Dale B. McTavish (born February 28, 1972) is a Canadian former professional ice hockey player who played nine games in the National Hockey League for the Calgary Flames in 1996–97, recording one goal and two assists.

Playing career
McTavish was born in Eganville, Ontario. He played four seasons of junior hockey with the Peterborough Petes of the Ontario Hockey League. He helped lead the Petes to the league championship in 1992–93, and a Memorial Cup berth. Undrafted, McTavish spent two years playing Canadian college hockey with the St. Francis Xavier X-Men before attracting the attention of NHL scouts. McTavish signed a contract with the Flames in 1996, but spent most of the next two seasons in the minors with the Saint John Flames.

McTavish continued his career in Europe in 1997, playing three seasons in the Finnish SM-liiga with SaiPa and the Espoo Blues.
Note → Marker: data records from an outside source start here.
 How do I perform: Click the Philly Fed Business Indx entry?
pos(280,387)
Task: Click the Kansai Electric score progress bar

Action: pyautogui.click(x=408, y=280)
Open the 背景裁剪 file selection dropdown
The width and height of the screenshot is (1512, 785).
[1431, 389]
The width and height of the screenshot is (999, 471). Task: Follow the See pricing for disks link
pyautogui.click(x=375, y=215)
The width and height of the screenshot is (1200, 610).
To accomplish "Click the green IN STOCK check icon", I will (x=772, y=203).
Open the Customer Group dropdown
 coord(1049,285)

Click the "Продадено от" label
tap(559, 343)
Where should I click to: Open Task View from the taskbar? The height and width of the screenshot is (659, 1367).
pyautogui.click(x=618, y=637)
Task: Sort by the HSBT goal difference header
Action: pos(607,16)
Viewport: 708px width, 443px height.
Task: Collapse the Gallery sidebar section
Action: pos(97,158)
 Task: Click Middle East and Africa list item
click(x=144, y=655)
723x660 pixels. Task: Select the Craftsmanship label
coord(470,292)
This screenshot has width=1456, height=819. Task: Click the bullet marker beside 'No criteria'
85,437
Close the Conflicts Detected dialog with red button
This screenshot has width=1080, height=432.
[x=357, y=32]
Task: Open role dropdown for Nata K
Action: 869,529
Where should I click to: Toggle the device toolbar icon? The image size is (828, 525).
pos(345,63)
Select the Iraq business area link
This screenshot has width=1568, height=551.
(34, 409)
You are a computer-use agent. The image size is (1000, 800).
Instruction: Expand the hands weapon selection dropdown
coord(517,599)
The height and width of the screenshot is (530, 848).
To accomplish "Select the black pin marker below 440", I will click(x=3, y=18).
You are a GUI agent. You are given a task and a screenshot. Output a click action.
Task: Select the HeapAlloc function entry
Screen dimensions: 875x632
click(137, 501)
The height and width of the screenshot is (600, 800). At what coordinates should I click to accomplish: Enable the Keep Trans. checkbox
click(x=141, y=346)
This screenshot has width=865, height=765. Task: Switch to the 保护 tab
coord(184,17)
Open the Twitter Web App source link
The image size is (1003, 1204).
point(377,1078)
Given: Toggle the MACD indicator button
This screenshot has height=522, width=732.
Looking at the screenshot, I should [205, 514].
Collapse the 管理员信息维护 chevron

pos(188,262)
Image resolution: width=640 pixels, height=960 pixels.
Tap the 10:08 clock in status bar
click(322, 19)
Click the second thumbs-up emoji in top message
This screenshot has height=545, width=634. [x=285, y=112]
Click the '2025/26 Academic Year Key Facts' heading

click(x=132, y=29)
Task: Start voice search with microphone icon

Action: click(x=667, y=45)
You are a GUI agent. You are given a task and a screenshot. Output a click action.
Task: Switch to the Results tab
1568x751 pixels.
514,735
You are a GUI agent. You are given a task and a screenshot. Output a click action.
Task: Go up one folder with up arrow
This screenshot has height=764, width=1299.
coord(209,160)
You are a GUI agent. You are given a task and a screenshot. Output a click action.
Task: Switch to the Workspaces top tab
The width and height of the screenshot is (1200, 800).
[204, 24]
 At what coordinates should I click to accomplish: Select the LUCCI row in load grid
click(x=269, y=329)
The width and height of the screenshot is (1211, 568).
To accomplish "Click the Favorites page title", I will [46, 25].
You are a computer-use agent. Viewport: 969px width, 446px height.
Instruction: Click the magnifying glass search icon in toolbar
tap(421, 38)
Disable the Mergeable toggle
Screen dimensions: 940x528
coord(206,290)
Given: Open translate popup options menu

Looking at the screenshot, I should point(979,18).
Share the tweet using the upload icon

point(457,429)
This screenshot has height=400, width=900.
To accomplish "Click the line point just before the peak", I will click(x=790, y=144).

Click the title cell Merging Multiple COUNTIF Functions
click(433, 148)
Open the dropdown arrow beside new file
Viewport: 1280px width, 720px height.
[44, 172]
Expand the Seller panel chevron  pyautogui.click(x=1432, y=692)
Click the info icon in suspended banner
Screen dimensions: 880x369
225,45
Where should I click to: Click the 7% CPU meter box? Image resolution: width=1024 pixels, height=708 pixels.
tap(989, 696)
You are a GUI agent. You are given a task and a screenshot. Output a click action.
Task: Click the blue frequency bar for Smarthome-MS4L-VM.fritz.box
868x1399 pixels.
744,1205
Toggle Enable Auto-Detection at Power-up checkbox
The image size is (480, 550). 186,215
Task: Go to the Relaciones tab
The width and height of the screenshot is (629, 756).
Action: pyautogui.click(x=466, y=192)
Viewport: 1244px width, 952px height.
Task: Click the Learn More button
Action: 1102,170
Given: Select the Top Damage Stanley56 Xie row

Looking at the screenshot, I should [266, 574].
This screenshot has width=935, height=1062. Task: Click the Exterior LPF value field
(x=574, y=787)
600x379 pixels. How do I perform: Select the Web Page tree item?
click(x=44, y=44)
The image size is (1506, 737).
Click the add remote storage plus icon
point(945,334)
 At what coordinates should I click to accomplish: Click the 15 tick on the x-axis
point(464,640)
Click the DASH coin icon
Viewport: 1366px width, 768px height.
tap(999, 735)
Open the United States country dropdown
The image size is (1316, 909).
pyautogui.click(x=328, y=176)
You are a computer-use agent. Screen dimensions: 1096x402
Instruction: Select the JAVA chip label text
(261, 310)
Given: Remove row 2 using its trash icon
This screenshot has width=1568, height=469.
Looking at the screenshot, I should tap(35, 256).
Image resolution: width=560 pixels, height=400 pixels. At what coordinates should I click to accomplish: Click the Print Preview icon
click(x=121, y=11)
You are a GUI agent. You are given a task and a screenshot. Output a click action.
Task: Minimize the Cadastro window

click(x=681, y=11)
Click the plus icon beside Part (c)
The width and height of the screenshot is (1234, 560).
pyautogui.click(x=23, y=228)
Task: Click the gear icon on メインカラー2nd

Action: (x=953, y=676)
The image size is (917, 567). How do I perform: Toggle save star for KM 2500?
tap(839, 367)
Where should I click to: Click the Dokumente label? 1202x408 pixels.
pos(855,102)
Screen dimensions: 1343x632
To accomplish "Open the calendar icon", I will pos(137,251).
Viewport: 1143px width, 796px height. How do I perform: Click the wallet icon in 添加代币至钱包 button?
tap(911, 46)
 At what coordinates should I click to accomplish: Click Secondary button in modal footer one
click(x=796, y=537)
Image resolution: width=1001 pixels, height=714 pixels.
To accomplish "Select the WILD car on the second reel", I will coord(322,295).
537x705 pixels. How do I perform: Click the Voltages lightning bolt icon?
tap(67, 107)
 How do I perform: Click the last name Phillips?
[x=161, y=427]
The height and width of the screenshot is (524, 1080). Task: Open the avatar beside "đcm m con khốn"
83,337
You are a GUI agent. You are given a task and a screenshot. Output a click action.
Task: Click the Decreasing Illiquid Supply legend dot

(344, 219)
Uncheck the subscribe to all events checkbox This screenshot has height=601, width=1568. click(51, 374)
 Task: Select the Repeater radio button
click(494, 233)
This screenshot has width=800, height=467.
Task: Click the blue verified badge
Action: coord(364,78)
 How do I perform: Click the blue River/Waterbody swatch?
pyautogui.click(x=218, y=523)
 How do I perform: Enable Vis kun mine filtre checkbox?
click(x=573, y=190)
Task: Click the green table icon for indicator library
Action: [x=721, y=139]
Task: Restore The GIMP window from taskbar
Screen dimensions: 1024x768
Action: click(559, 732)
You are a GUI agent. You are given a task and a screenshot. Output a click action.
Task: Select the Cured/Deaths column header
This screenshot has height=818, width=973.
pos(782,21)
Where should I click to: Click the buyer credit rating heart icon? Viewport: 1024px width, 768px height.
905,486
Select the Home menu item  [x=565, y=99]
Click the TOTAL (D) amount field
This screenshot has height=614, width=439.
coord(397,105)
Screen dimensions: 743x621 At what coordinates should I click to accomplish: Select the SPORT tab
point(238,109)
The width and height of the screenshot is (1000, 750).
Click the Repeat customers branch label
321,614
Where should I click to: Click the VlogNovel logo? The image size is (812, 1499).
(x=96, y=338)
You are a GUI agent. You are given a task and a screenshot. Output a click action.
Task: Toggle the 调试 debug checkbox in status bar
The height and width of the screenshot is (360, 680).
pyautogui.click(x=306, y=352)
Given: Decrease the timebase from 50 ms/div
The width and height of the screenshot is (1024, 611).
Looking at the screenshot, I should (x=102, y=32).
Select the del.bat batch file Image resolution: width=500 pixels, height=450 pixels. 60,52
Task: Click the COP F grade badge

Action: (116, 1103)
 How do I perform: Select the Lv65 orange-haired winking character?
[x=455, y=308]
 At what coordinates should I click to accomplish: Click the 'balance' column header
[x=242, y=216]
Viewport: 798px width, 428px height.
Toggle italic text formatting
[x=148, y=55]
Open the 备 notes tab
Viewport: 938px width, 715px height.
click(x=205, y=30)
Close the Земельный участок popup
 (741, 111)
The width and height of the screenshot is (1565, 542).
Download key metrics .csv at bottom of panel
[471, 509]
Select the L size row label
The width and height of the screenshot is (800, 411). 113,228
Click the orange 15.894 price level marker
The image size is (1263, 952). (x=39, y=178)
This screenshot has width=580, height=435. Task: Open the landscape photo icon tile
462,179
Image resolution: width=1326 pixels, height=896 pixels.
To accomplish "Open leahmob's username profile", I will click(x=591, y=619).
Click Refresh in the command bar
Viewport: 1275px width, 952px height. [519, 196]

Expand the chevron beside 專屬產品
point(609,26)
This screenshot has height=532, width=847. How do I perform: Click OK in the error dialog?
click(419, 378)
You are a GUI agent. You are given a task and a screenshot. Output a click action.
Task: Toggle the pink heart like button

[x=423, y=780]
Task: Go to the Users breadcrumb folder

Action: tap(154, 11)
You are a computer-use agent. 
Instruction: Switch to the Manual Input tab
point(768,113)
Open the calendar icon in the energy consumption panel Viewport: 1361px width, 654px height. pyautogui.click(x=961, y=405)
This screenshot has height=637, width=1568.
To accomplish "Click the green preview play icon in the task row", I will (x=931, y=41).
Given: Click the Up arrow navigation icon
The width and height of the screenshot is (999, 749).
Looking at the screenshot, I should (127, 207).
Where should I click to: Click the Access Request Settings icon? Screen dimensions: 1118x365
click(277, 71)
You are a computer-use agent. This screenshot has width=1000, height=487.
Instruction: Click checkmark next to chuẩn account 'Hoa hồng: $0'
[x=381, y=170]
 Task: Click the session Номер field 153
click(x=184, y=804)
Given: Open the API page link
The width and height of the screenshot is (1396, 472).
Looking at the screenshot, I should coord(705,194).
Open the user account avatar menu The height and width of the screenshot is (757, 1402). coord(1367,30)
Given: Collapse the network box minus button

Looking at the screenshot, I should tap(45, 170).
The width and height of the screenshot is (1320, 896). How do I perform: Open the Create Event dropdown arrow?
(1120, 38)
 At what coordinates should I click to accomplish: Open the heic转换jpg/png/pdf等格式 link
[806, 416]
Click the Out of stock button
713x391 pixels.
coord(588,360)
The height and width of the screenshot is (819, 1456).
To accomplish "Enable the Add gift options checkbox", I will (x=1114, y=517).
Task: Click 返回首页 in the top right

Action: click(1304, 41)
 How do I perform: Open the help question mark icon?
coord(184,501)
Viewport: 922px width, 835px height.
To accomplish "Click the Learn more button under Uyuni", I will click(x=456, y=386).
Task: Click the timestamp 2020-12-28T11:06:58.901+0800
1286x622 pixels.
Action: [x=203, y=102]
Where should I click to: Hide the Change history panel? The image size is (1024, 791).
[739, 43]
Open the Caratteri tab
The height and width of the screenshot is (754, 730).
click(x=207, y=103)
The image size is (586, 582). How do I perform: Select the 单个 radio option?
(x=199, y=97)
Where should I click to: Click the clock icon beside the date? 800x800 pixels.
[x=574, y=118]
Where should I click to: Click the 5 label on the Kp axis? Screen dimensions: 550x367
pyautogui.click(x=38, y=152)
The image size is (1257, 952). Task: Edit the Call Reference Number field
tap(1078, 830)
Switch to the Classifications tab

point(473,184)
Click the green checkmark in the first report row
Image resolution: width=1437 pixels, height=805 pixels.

With SaiPa he reached SM-liiga semi-finals and was by far the most popular player within SaiPa supporters. In 2000, he moved to Switzerland, where he played for eight seasons: first with Rapperswil-Jona Lakers where he spent five seasons (2000-2005), then for ZSC Lions from 2006-07, and finally EV Zug in 2007-08. For the season 2010-2011 McTavish returned to SaiPa, where his European career started. After that season he retired.

McTavish was a member of Team Canada at the 2007 Spengler Cup.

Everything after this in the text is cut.